Would you write out every entry exactly, but without the pictures?

Records drawn from a dataset
· · ·

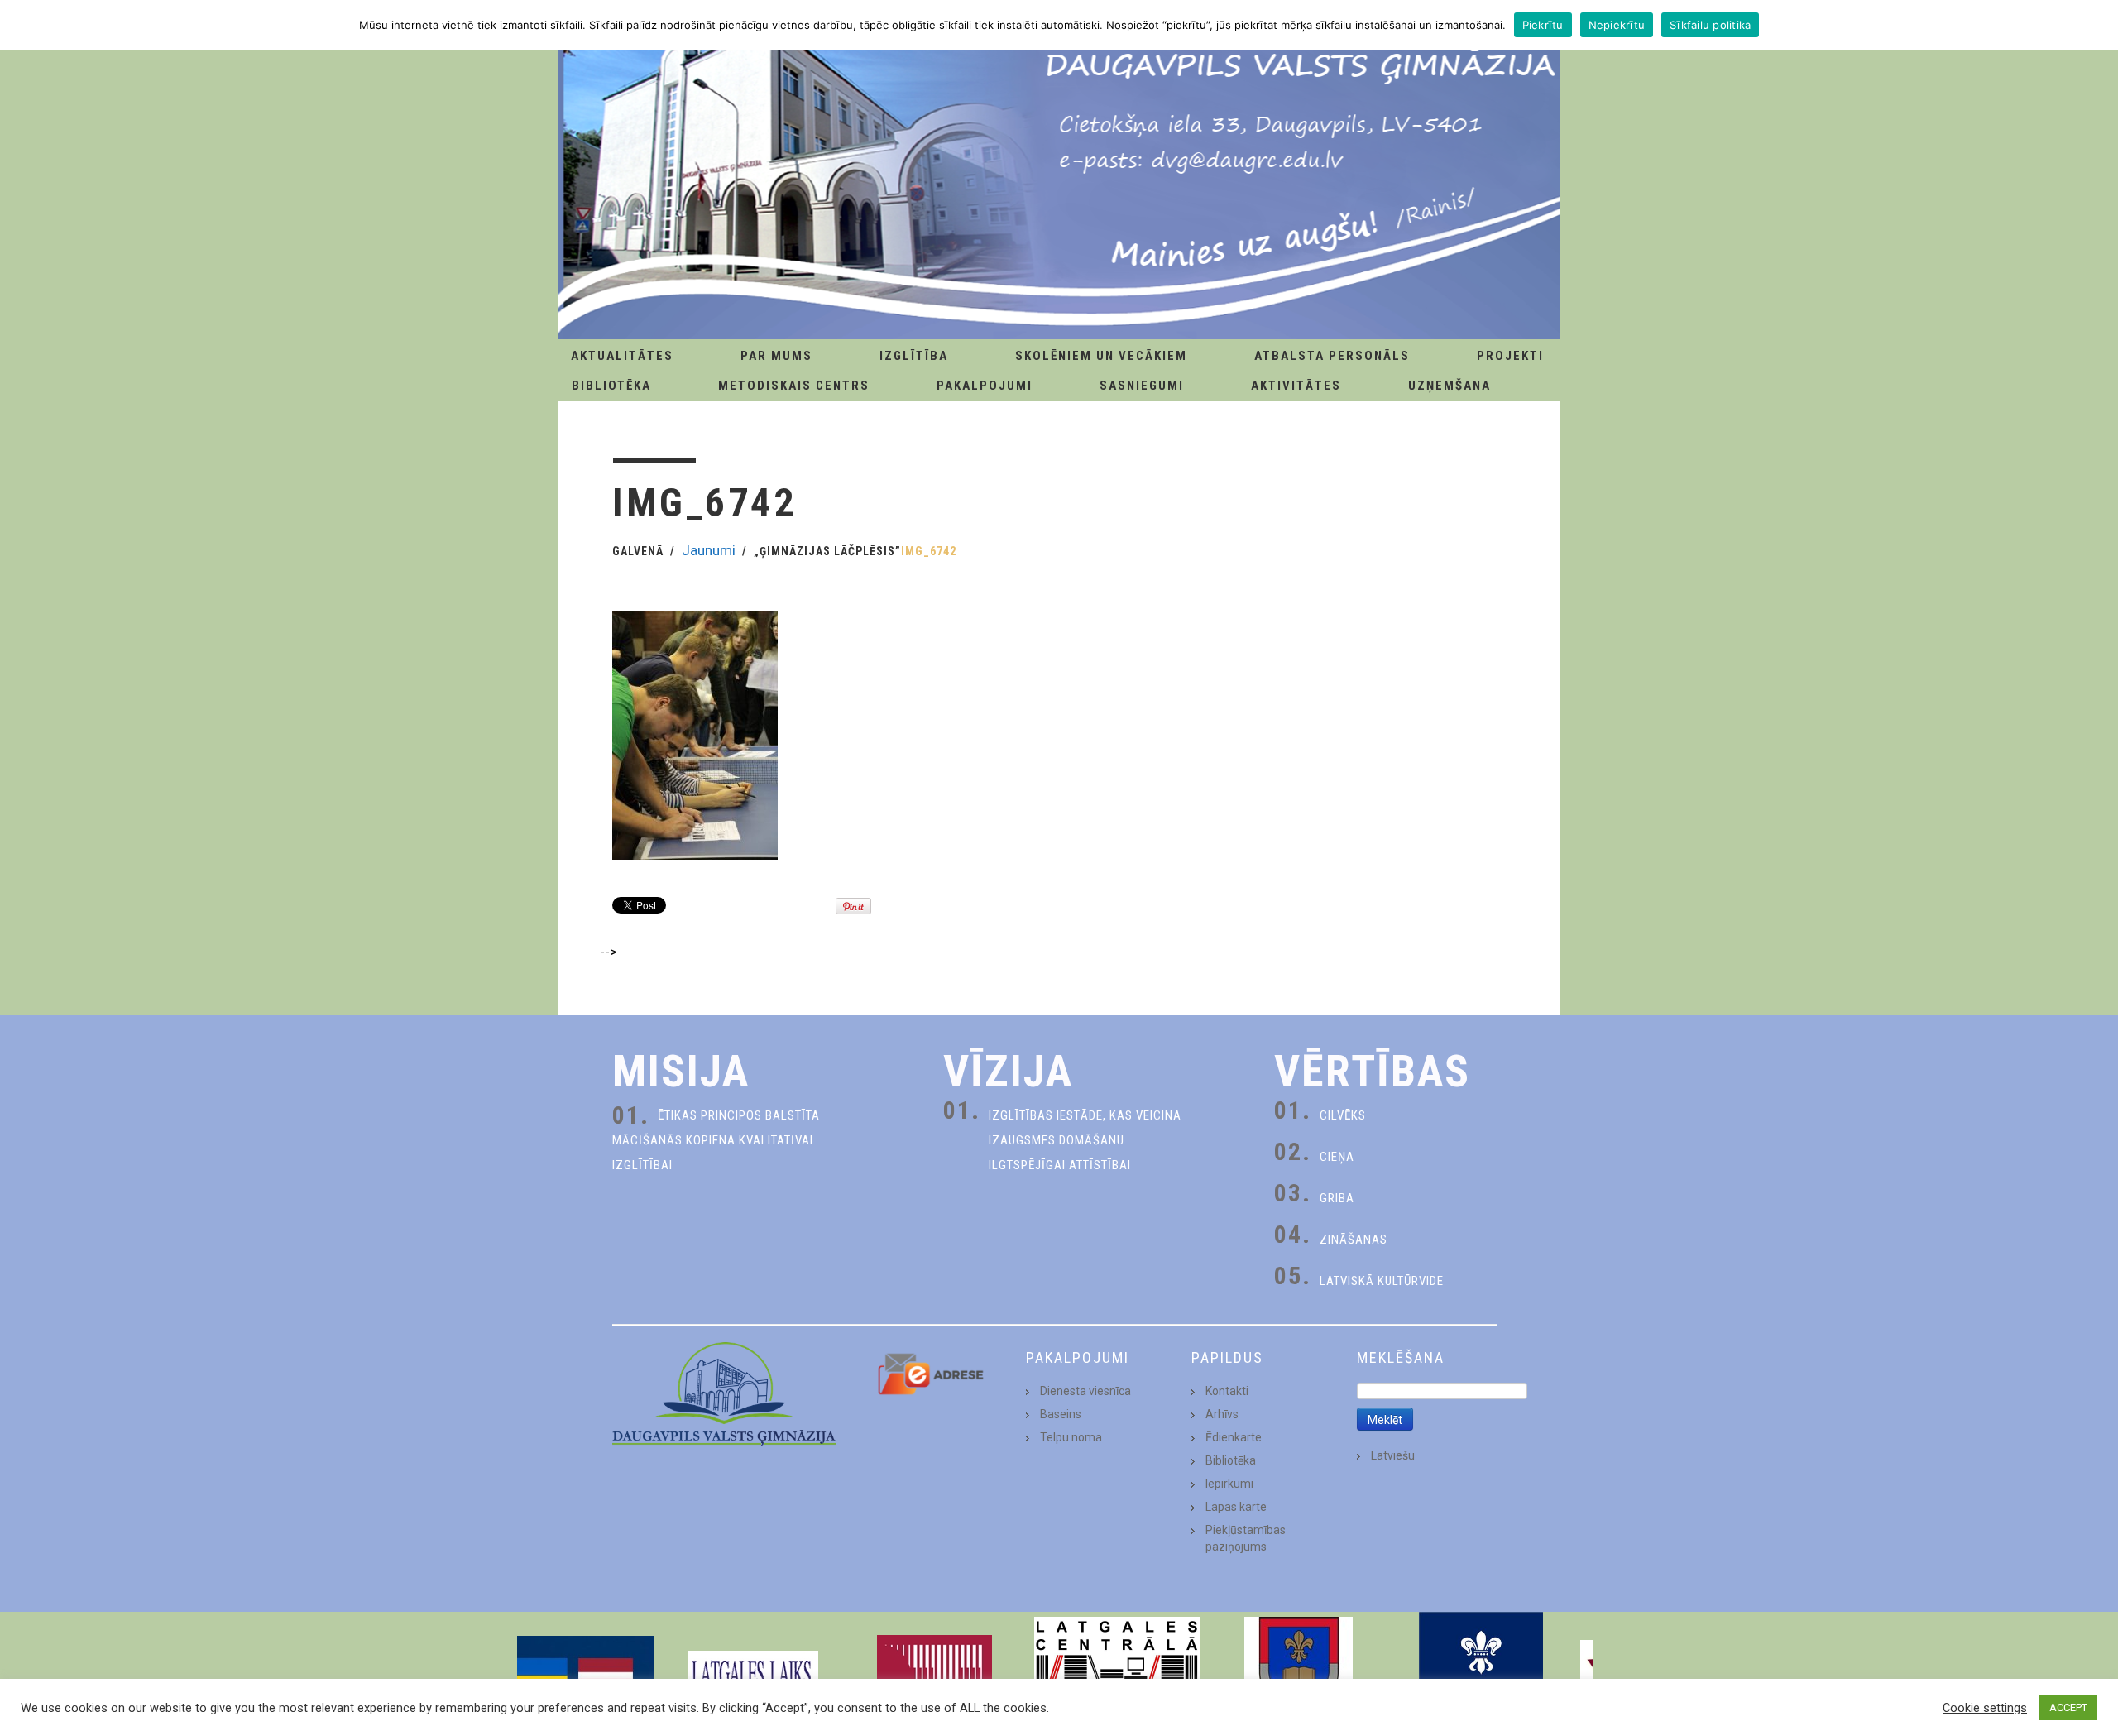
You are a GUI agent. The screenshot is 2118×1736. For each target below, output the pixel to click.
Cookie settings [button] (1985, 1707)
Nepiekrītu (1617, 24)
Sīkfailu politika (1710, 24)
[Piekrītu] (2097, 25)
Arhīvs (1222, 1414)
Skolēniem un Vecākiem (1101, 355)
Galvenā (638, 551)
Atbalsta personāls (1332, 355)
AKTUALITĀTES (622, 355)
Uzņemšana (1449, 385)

· · ·

Answer for the task:
You are a GUI agent. The screenshot is 2118×1736. For each target below, output the pixel to click.
Cookie settings [button] (1985, 1707)
Nepiekrītu (1617, 24)
Sīkfailu politika (1710, 24)
[Piekrītu] (2097, 25)
Arhīvs (1222, 1414)
Skolēniem un Vecākiem (1101, 355)
Galvenā (638, 551)
Atbalsta personāls (1332, 355)
AKTUALITĀTES (622, 355)
Uzņemšana (1449, 385)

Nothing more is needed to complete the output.